Hosting a House Concert can be a rewarding and intimate experience for you and your friends. To ensure an event that honors the performing artist and encourages a deep connection with the music, it’s crucial to establish guidelines for host, audience, and performer. This guide will help you navigate the responsibilities of each party involved, creating an enjoyable event where both artistry and sense of community can flourish.


1. Responsibilities of the host:

Invitations and suggested donations:

To ensure a successful event, the host should send out invitations well in advance of the performance, weeks or even months before, via email and or social media platforms. Creating a compelling invitation is of the utmost importance in order to build interest for the event, with links to the artist's pictures, music, videos and website address. The host must follow-up and communicate with the invitees as time goes by, with any updates. Staying in touch, with reminders, is key. As the event draws nearer, the host and artist need to stay in communication regarding the expected attendance. If attendance or interest is too low, the event should be cancelled or re-scheduled for a later date in the future. 
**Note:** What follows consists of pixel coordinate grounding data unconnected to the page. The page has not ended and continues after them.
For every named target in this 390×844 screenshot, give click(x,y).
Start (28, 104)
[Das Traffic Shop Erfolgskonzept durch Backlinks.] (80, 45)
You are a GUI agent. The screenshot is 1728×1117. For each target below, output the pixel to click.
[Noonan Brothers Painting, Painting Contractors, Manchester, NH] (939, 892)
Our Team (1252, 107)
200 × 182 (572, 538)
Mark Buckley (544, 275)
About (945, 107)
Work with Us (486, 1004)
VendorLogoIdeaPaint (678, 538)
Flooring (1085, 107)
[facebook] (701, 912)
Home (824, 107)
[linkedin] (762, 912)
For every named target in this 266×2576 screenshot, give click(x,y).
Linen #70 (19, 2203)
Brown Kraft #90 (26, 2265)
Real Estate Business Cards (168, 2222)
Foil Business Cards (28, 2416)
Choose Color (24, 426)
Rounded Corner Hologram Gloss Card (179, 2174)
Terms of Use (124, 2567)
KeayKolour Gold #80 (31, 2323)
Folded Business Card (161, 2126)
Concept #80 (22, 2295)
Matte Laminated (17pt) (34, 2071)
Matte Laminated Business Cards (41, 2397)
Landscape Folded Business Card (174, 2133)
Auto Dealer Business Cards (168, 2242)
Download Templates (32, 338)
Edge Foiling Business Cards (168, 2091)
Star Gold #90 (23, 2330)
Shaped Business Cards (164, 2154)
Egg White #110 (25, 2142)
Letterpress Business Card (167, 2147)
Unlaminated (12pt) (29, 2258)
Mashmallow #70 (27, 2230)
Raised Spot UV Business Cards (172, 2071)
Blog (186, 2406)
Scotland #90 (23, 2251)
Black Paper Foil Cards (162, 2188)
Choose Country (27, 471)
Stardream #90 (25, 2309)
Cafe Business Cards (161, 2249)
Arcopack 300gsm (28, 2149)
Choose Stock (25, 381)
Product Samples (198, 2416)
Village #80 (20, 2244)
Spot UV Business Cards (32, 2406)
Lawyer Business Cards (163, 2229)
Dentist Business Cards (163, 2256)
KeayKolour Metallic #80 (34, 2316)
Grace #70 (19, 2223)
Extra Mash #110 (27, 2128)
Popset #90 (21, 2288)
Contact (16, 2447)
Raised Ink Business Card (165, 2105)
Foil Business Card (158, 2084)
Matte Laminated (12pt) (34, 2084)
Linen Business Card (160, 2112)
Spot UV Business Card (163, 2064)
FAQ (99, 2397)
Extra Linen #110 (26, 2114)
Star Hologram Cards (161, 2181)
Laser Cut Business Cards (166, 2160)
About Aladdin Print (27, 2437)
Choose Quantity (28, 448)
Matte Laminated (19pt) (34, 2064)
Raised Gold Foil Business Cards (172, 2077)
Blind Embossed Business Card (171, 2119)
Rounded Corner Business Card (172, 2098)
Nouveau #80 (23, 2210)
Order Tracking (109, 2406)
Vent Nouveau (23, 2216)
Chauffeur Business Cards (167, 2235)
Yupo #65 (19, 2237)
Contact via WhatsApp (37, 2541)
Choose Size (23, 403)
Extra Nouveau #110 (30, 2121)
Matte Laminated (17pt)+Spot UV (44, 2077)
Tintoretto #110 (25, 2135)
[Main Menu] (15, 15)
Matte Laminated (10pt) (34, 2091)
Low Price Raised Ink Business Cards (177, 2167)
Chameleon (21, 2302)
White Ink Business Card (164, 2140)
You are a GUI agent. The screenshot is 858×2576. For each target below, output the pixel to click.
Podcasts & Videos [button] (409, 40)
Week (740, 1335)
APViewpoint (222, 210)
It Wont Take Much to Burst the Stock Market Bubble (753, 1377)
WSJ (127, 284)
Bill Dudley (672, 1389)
The artist relies on audience donations and it’s not uncommon to suggest a cash donation of between $20 and $40 per person, either at the time of the performance or in advance through Venmo, PayPal, other means. Particularly inspired guests are invited to donate larger amounts. Some artists have a set minimum amount required to perform. Effective communication and understanding between host and artist is an absolute necessity. To ensure a successful event for all, RSVPs must be required. 

Space preparation:

Ensure there is a designated performance area with suitable visibility and good acoustics. Space for an audience of between 30 to 60 members should be the goal. If you’re short on chairs, ask for help from friends and neighbors. Arrange seating for the audience that allows for an unobstructed view of the performer. Make sure people understand where to park their vehicles in advance. Minimize potential distractions, such as background noise and excessive lighting. Other potential distractions include mosquitos, barking dogs, chirping parakeets, meowing cats, and though we all absolutely love them: crying babies.


It’s very common to have potluck dinners before the performance, and for the audience to bring their own beverage of choice. A sense of community makes both the audience and the artist feel welcome and appreciated. Invitations often include important phrases like: “Potluck Dinner at 7pm and Performance at 8pm sharp. BYOB”

Respectful behavior: hosts set the expectations for quiet and focused attention during the performance.

Arrival and departure: hosts encourage punctuality to minimize disruptions.

Hosts request the attendees stay for the entire performance respecting the artist’s effort and dedication.

Tech set up:

It is important that the sound system (if one is used) should be set up and tested by the artist well before the performance. Always do a last minute check to be sure that both speakers are turned on and arranged in such a way that there is no feedback. Make sure everything is plugged in and working well before guests arrive.

Hosts should coordinate with the performer to meet any technical requirements they may have.


2. Responsibilities of the audience:

Beforehand, in your invitations, encourage attendees to actively listen and appreciate the performance. Discourage conversation and distractions during the show. 

It is everybody's resposibility to make sure cell phones turned off and put away so that no rings or text messages are heard during the performance. The sight of someone scrolling on their cell phone during a performance can ruin the whole event. 

If the performer agrees to it, video of the performance can be shot, but only with the artist’s approval. An additional donation may be required. Audience members need to get permission from the artist to record in any way.


3. Responsibility of the performer:.

To ensure a smooth experience, good communication with the host is at the top of the list. Clearly communicate technical requirements and expectations in advance. Agree on start and finish times and any host-interaction with the performance such as their announcements and introductions. Coordinate with the host to ensure a smooth experience. 

Provide the host with a song list that matches the songs you'll be performing, so that just before the last song, the host can make an announcement thanking the artist and reminding the audience to consider purchasing the artists CDs, downloads of music, books, t-shirts or any other items they have for sale. 

Have a backup plan should anything go wrong: extra strings for guitars, batteries for tuners, spare cords, extra microphones, music stands, printed materials, etc. 

Interact with the audience, sharing insights or stories about the music. Express gratitude for the intimate setting and the attentiveness of the audience.

Be punctual and adhere to the agreed-upon schedule. Maintain a professional demeanor, even in the face of unexpected challenges.

Be open to selling merchandise and engaging with the audience during breaks. Network with attendees who express interest in your work. Have an email signup sheet. Provide printed QR codes for payment of merchandise if cash is unavailable. 



Hosting a House Concert that emphasizes active listening and respect for the performer requires a caring collaboration that includes host, audience and performer. Adhering to these shared responsibilities will create an environment where the magic of live music and community can truly thrive. 

Together, you will create a very memorable and cherished experience.